# Material for this task:

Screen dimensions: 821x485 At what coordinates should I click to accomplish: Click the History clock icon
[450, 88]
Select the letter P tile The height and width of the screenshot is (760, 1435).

...

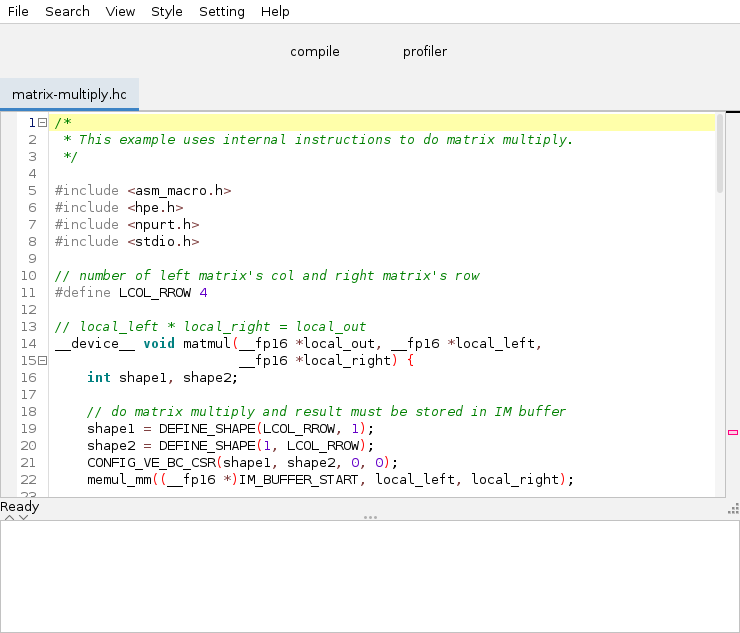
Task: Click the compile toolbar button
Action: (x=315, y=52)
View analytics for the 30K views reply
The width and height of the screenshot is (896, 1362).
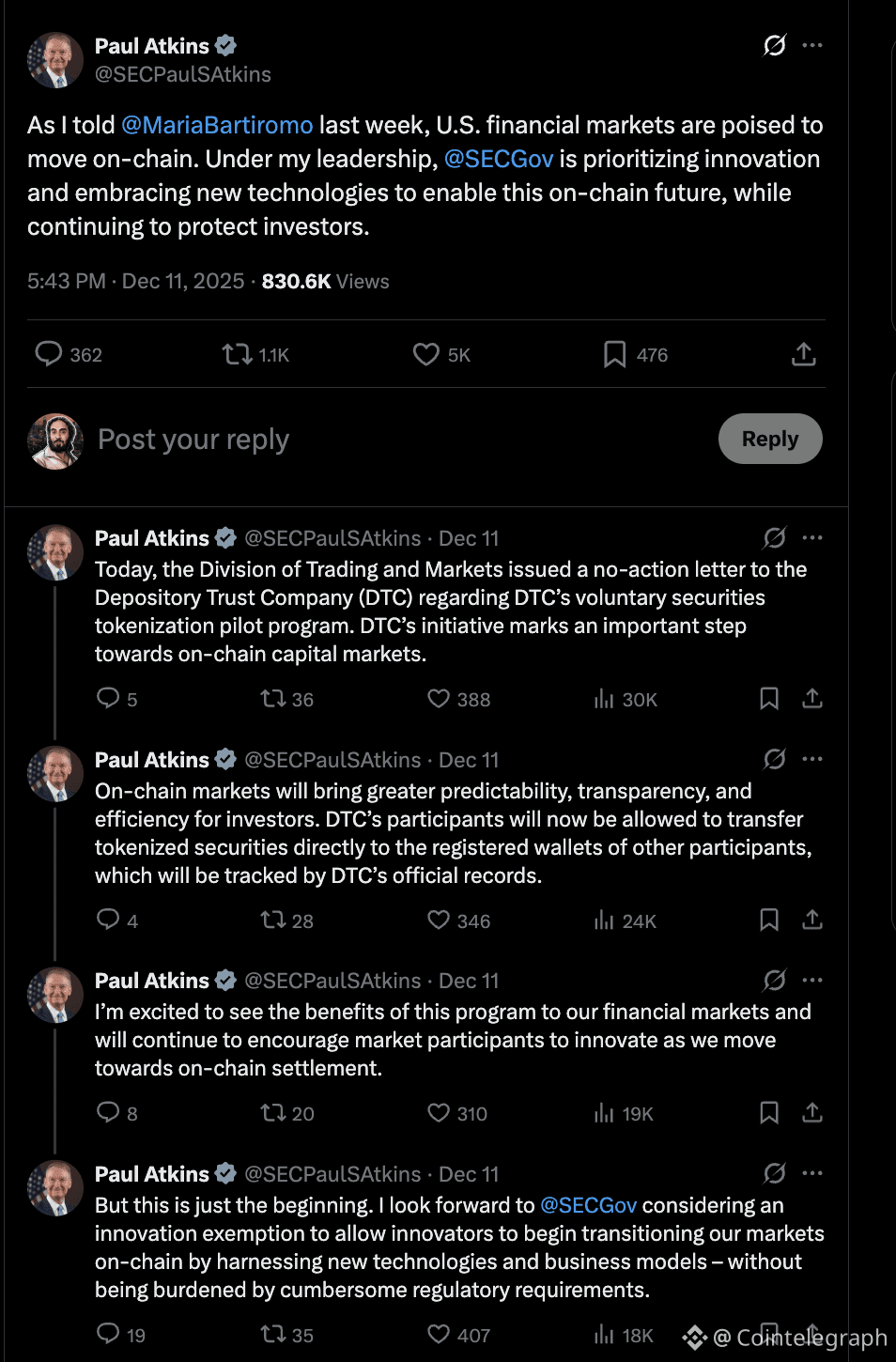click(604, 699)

# What this task involves:
Working from the data above, extract solely the lines from the one containing "Screen dimensions: 821x485" through the one containing "Select the letter", exactly as they appear, both included.

# Problem solution:
Screen dimensions: 821x485 At what coordinates should I click to accomplish: Click the History clock icon
[450, 88]
Select the letter P tile The height and width of the screenshot is (760, 1435).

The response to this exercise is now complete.